After the demo, if everyone agrees the implementation does what’s expected, the story can be marked as done and you can go round the cycle again with the next story. If there is disagreement or if new issues come up, it’s ok to go round the loop again with the same story. Agree, develop, demo and deliver.

If you discover incremental improvements could be made, you might create a new story and go round the loop with that. This is different from going through the cycle again with the same story which would be more iterative. Think of it like incrementally adding value rather than iteratively building value piece by piece before finally releasing. It’s like tweaking an already selling product in order to sell more (incremental improvement) as apposed to building a product out until the point it can start to sell (iterating).

A note on manual testing

If you’re lucky, there’s plenty of people on hand willing to perform some exploratory testing. This doesn’t have to wait until the end of an iteration, it can start as soon as a story is stable enough to test. Usually this would be when the story is finished and acceptance tests are passing. It’s useful to have a stable deployment environment for this.

Acceptance testing doesn’t negate the need for manual, exploratory style testing. Lisa Crispin calls this kind of testing critiquing the product. Some critiquing can be achieved using acceptance testing whilst more may require a manual approach or specialist tools. We’ll look more at this later when we talk about Brian Marick’s testing matrix and Crispin’s elaboration.

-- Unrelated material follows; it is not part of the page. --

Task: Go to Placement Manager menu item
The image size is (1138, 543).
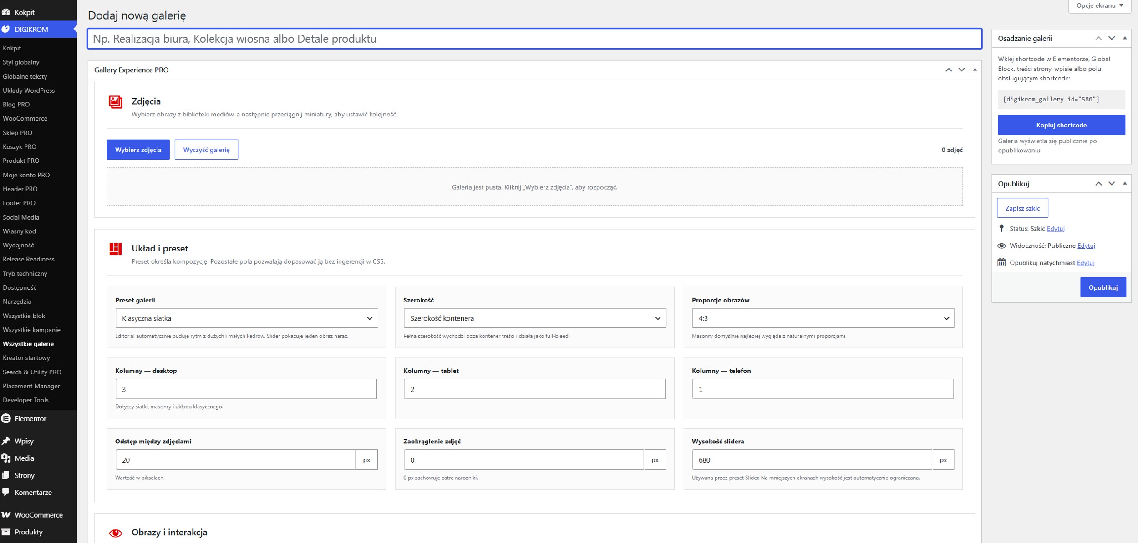Action: coord(31,386)
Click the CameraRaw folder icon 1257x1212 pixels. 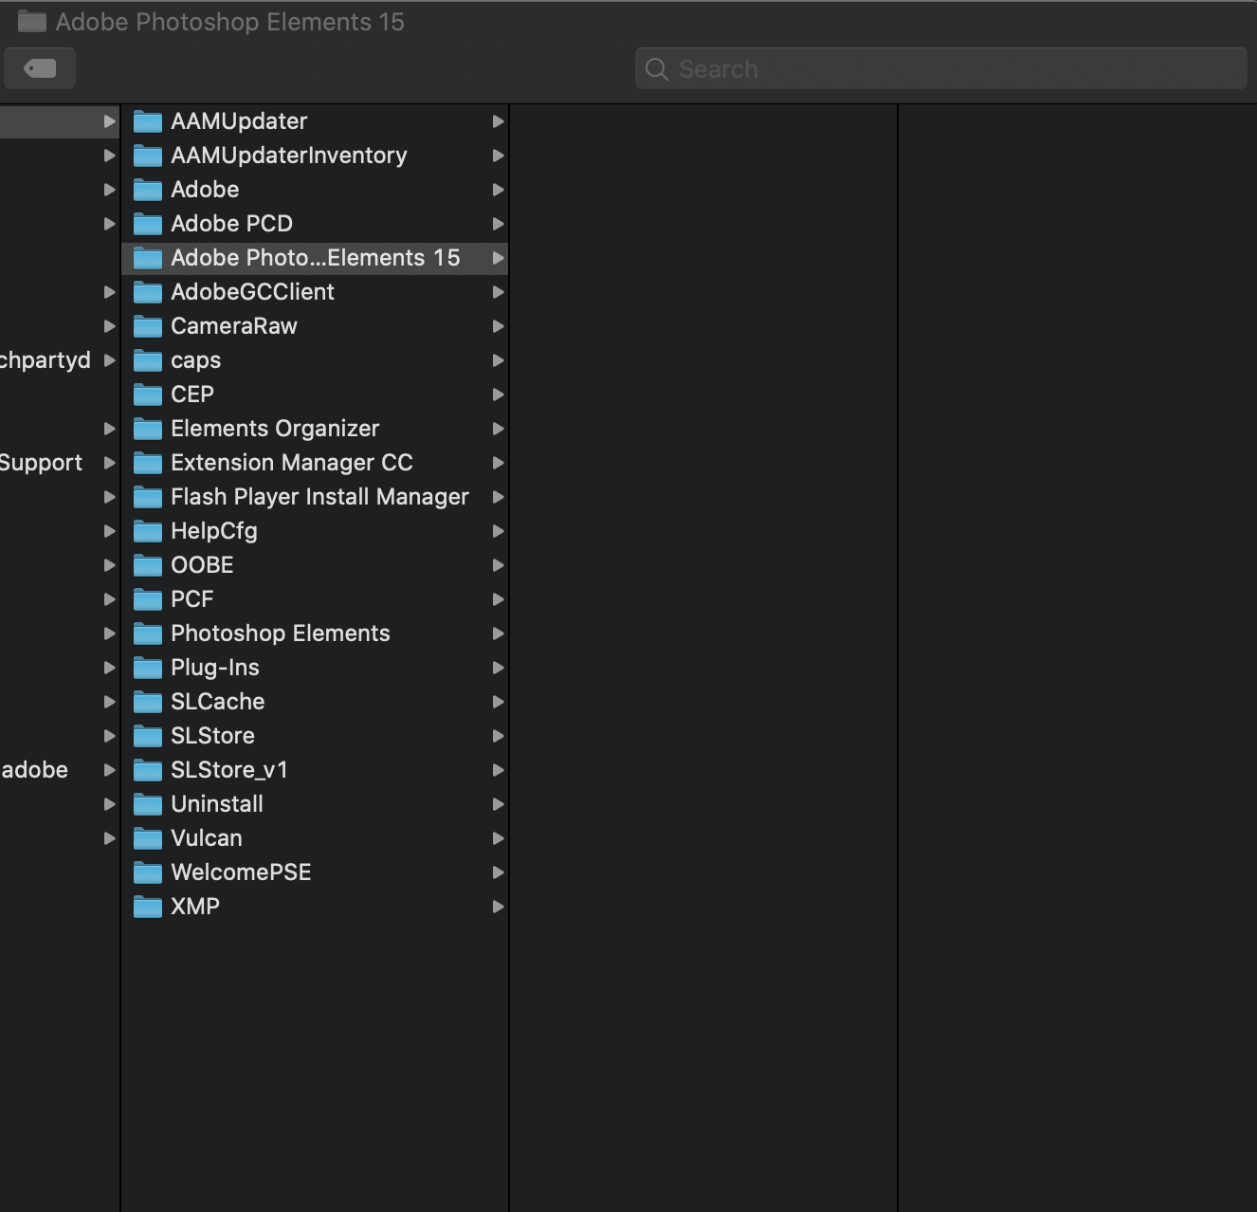coord(149,325)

To some degree, acceptance test suites address the need for regression testing. That is to say that derivation of behaviour hasn’t been introduced if the acceptance tests still pass.

Deliver

When a story is finished, you may go round the loop again with a new story or choose to deliver the functionality directly to your production environment. This often gets less emphasis because it usually happens when multiple stories are batched up and deployed together, for example, at the end of an iteration. It’s actually a crucial step though as its only after this point that potential story value can be realised.

It can be incorporated into the story delivery lifecycle when continuous delivery ideas are applied with the aim to deploy individual stories as they’re ready. It’s a fairly sophisticated position to take and requires careful crafting of stories so that they add demonstrable value. It also implies a well groomed and automated build and deployment procedure.